Assignment: Each time a line of the listing holds "toolbar", copy that line.

Given information:
════════════════════

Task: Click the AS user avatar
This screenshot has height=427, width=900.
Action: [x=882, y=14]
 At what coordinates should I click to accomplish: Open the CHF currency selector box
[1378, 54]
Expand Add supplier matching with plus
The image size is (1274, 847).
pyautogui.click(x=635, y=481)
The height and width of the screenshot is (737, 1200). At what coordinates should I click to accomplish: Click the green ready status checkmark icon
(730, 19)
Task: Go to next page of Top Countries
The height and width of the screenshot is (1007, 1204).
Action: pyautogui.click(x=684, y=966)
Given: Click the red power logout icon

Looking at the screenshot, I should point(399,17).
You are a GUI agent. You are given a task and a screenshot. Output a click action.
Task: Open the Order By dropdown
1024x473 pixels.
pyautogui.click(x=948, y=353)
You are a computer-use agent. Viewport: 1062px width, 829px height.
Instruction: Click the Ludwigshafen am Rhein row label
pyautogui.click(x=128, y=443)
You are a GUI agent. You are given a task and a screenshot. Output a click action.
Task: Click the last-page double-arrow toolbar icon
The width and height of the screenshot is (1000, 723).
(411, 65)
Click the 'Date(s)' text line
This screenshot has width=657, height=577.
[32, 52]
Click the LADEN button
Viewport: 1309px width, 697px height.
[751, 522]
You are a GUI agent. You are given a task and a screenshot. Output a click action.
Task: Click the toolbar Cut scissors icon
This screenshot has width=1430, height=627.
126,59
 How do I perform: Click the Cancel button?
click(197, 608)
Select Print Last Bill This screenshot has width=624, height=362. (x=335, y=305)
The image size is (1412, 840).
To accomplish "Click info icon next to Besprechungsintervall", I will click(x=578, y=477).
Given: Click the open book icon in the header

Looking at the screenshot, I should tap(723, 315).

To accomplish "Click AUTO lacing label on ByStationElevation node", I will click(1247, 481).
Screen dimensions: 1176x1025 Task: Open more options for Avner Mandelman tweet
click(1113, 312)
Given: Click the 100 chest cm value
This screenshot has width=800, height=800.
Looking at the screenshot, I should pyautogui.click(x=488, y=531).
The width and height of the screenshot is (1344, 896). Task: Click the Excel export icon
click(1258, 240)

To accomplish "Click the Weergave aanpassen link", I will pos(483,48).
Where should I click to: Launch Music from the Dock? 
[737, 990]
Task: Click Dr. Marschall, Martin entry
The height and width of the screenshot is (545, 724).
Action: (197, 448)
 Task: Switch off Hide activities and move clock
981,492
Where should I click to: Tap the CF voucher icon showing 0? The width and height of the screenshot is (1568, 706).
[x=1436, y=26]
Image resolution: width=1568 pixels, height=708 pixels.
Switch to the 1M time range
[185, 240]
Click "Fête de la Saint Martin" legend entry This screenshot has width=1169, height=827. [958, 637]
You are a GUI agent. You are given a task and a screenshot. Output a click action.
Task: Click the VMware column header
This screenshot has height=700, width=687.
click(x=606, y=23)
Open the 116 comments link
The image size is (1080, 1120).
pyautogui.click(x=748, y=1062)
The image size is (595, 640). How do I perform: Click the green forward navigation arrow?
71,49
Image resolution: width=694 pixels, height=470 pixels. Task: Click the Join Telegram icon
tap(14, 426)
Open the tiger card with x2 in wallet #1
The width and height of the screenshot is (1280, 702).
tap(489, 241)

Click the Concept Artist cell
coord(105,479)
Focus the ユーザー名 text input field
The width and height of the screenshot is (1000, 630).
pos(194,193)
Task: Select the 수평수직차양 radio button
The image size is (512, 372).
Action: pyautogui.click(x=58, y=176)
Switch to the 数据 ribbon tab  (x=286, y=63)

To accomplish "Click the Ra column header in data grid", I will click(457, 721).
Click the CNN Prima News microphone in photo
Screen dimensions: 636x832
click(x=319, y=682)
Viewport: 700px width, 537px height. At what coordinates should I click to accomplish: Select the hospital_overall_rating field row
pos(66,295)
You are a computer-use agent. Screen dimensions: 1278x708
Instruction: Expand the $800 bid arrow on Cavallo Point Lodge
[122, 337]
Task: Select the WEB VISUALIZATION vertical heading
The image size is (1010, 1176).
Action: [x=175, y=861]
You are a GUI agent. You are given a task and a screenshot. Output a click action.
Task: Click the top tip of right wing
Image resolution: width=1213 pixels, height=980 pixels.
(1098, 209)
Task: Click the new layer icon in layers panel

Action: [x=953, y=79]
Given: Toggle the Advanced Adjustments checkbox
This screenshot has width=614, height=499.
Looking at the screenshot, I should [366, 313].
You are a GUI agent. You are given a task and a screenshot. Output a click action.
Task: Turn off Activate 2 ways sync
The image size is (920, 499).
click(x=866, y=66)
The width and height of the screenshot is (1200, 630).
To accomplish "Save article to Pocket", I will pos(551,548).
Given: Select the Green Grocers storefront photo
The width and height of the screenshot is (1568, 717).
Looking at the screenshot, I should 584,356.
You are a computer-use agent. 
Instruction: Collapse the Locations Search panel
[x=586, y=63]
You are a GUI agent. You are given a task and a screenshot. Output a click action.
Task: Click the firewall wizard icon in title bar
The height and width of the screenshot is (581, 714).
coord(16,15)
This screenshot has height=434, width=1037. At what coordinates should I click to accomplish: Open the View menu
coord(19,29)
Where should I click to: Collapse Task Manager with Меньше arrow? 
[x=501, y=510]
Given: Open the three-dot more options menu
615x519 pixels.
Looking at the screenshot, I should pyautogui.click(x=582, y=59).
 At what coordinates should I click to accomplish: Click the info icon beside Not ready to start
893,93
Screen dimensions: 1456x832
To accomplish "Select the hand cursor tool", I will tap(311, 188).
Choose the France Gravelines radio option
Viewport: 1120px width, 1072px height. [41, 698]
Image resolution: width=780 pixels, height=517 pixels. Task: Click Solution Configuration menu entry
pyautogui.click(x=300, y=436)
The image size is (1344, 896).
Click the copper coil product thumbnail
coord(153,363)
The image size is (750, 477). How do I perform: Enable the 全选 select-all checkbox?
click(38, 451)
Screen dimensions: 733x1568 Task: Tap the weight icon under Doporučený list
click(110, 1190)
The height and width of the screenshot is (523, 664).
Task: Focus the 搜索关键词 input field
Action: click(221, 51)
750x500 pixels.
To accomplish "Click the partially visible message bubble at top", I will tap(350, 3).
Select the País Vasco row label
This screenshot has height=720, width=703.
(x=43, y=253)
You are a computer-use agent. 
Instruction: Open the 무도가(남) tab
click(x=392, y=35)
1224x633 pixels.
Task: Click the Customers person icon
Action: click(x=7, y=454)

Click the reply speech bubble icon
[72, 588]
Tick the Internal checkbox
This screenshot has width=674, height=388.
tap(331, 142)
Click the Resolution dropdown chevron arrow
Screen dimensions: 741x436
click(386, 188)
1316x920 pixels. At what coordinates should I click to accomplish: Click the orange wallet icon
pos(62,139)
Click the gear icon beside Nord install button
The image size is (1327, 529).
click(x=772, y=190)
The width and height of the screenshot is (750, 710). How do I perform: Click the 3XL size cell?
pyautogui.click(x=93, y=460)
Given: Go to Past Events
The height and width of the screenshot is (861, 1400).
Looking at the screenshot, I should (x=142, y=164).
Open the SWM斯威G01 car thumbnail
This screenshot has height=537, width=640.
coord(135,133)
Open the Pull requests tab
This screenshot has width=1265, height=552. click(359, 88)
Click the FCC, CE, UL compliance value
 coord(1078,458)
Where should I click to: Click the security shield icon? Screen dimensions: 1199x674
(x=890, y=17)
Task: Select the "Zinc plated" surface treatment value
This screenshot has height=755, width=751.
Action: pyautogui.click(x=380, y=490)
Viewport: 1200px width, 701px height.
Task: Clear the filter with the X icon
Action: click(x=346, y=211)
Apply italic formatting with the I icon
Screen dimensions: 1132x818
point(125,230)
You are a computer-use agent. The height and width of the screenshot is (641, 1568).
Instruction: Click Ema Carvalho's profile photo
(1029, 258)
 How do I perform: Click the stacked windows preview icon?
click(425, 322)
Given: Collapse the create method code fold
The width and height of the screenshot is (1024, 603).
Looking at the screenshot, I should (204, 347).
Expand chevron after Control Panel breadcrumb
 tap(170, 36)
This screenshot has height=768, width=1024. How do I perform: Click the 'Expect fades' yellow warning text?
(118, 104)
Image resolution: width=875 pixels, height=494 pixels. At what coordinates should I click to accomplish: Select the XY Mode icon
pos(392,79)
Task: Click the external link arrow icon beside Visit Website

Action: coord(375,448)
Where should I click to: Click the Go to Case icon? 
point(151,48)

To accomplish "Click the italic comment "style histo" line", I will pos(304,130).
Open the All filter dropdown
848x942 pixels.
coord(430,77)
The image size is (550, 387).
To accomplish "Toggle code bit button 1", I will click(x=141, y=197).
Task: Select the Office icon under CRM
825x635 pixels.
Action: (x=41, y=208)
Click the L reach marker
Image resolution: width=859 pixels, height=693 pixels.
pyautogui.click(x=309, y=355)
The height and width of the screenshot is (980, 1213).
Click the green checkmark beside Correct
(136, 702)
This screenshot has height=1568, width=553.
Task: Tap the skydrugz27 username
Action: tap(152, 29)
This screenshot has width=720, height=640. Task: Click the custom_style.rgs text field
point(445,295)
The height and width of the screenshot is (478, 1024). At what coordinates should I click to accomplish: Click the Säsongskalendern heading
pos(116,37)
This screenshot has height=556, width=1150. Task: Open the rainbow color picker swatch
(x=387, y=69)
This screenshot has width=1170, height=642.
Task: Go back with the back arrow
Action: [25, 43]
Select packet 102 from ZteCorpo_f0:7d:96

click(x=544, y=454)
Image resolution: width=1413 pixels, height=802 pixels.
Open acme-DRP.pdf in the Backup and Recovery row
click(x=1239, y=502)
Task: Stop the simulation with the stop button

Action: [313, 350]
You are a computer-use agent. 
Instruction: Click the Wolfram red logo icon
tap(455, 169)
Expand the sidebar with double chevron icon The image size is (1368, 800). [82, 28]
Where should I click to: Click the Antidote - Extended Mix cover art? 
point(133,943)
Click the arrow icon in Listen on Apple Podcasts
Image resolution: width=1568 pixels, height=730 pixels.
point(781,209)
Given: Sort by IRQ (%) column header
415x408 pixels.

════════════════════

Output:
Task: Click the last-page double-arrow toolbar icon
Task: Click the toolbar Cut scissors icon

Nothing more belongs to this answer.